Erst wenn Ihnen nach der Mängelanzeige mit Lärmprotokoll nicht durch den Vermieter geholfen wird, sind Sie berechtigt die Miete wegen Hundegebell aus der Nachbarwohnung zu mindern (BGH, Urteil vom 20. Juni 2012, Az.: VIII ZR 268/11). Die Minderungsquote entspricht dabei der Minderung wegen Ruhestörung von 5%-10%.

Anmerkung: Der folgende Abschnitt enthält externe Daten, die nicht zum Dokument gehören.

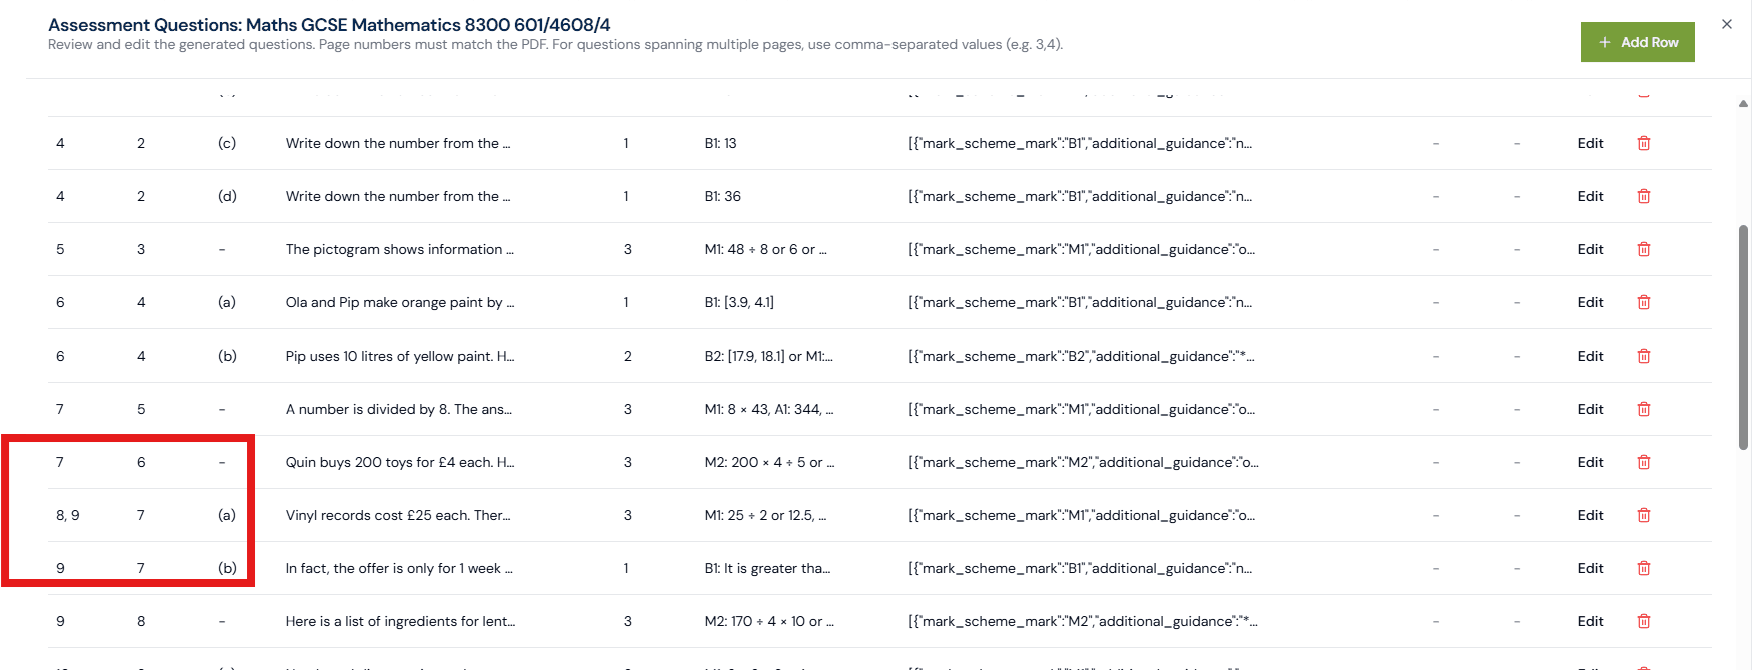Delete the 'In fact, the offer' row
1752x670 pixels.
click(1643, 568)
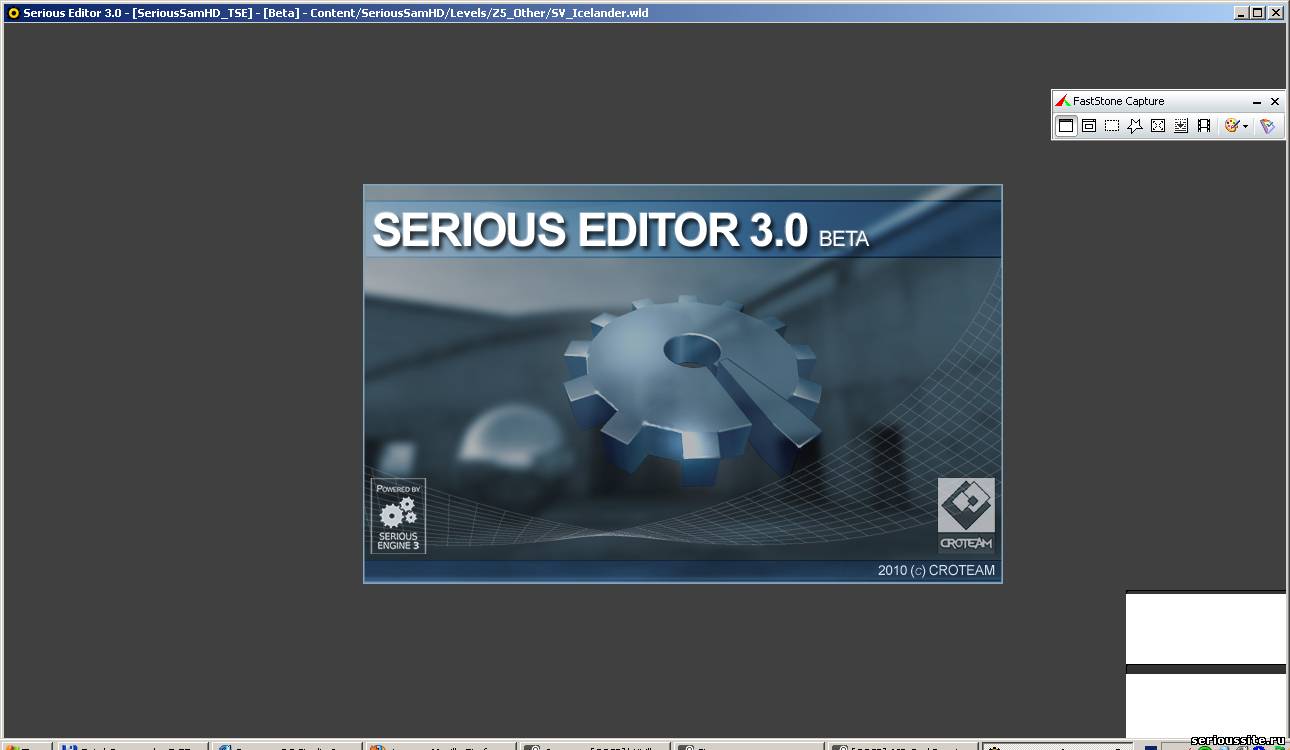Select the Capture Rectangular Region tool
This screenshot has height=750, width=1290.
click(x=1112, y=126)
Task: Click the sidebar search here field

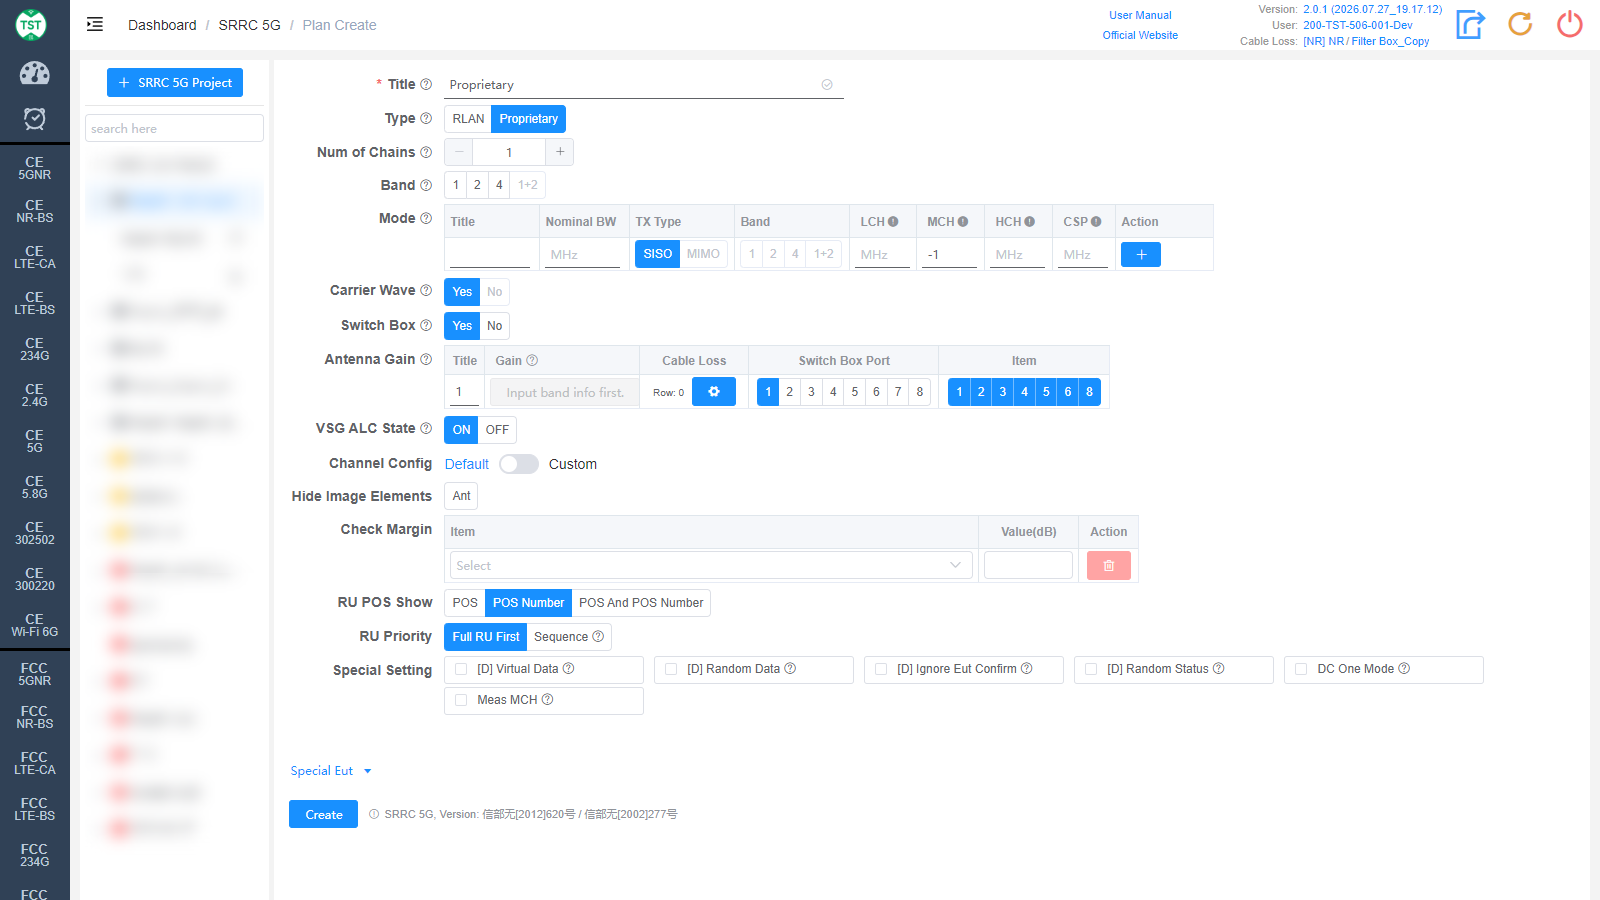Action: [x=174, y=128]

Hinweis: Anspruch des Vermieters bei Mietminderung wegen Hundegebell

Ihr Vermieter kann den Schaden, der Ihm durch Ihre Mietminderung entsteht, von dem Hundehalter der die Lärmbelästigung verursacht im Rahmen der Störerhaftung ersetzt verlangen (AG Köln, Entscheidung vom 04.04.2001, Az.: 130 C 275/00; AG Hamburg, Urteil vom 06.03.2005, Az.: 49 C 165/05). Zudem kann er als Druckmittel auf die Möglichkeit des Widerrufs der Tierhaltungserlaubnis bis hin zur Kündigungsmöglichkeit hinweisen, für den Fall, dass die Tierhaltung nicht störungsfrei verläuft. Lesen Sie hierzu auch: „Widerruf der Tierhaltung in Mietwohnung – Vorlage für Vermieter“ und „Kündigung wegen Tierhaltung in Mietwohnung möglich?„.

II. Exkurs: Hundegebell als Lärmbelästigung bei Eigentumswohnungen

Wenn es Sich um ein Gebäude mit vermieteten Eigentumswohnung handelt, ist Ihr Anspruchsgegner

  • wenn Sie selbst Eigentümer Ihrer Wohnung sind, der Eigentümer der Nachbarwohnung, egal ob entweder als Vermieter oder als Bewohner.
  • wenn Sie Mieter einer Eigentumswohnung sind, Ihr Vermieter, wie unter I. .

Auch als Eigentümer der Wohnung ist es wichtig ein entsprechendes Lärmprotokoll zu erstellen. Bringen Sie Ihr Anliegen vor die Eigentümerversammlung.

Je nachdem ergeben sich für Sie Schadensersatzansprüche aufgrund der Vereinbarungen der Hausordnung oder der Gemeinschaftsordnung oder auch allgemein aus dem Eigentum. Nach § 1004 BGB haben Sie gegen Störer Ihres Eigentums wegen Lärmbelästigung einen Unterlassungs- und Schadensersatzanspruch. Selbiges gilt für Hauseigentümer.

III. Zusammenfassung

Hundegebell in der Nachbarwohnung stellt eine nicht hinzunehmende Lärmbelästigung dar, die dem betroffenen Mieter einen Anspruch auf Mietminderung gewährt. Dauerndes Hundegebell ist eine erhebliche Ruhstörung.